◆ あるコトバをいつどこで覚えたかなんてことは、たいていの場合、憶えていない。もちろん、例外もある。
◆ その例外のひとつが、スズカケノキ。このコトバを初めて知ったのは、小椋佳の「春なんだなあ」という歌だった。
♪ 鈴懸の並木路 芽がうるむ 背伸びする
春だ 春なんだなあ
小椋佳「春なんだなあ」(作詞:藤村渉、作曲:小椋佳)
◆ この曲が収められたアルバム『渡良瀬逍遥』は、1977年4月1日にリリース。ということは、中1だったか。「スズカケのナミキミチ」の「スズカケ」の意味がわからず(樹木だということさえわからなかった)、辞書で調べた。のだったか、それとも親に聞いたのか。当時、辞書を引く習慣があったとも思えないので、たぶん後者だろうなあ。
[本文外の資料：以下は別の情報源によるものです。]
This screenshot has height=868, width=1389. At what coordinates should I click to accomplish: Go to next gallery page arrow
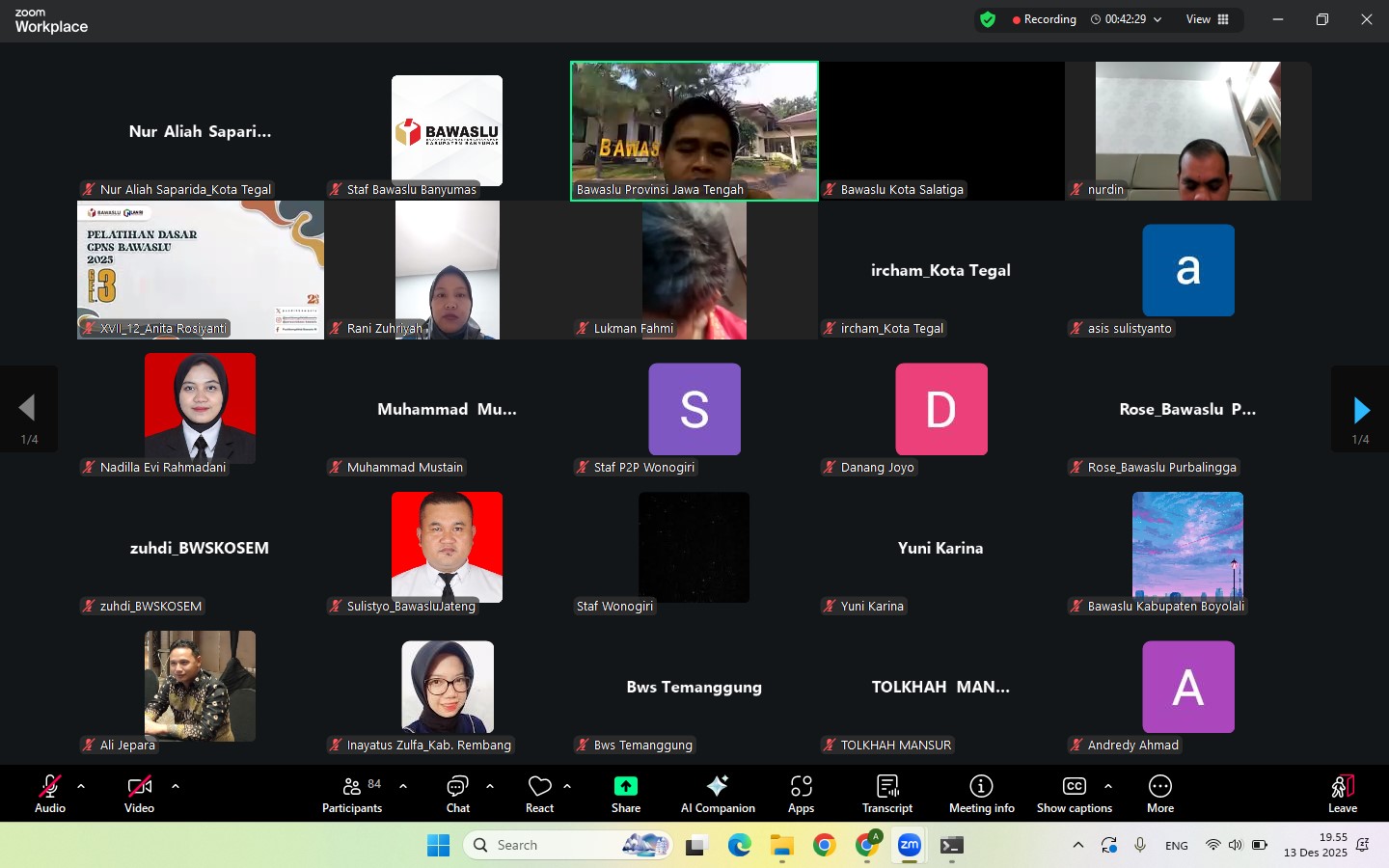pyautogui.click(x=1361, y=410)
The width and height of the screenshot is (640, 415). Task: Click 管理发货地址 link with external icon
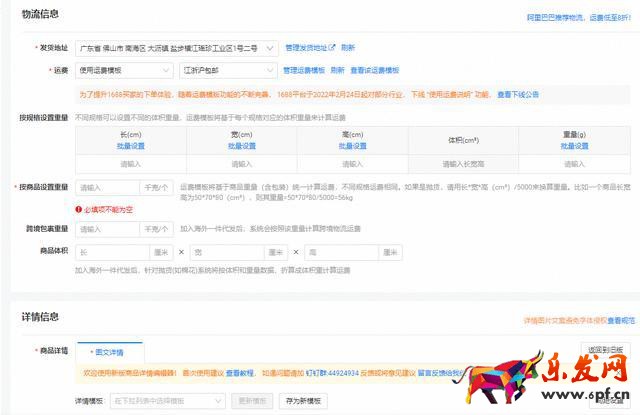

◇ 和名のスズカケノキという命名は松村任三博士だそうだが、牧野博士によるとこれは山伏の法衣の名で篠懸(すずかけ)というのがあるのを、そこに付けてある球状の飾りの呼び名と間違えて付けてしまったもので、もし強いて書くなら鈴懸とでもしなければ意味が通じないそうだ。
辻井 達一『日本の樹木』(中公新書,p.181)
◆ でも、この山伏の法衣であるスズカケ(勧進帳の弁慶が着てるやつ)のイラストを辞書で見た記憶もあるから、きちんと辞書を引いたのかもしれない。
◆ それから、この「春なんだなあ」の作詞は、小椋佳ではなくて藤村渉。この藤村渉というのは、元セゾングループ代表の堤清二のペンネームだそうで、辻井喬というペンネームで詩や小説を書いていたのは知ってたけど、作詞までやっていたとはちょっとびっくり。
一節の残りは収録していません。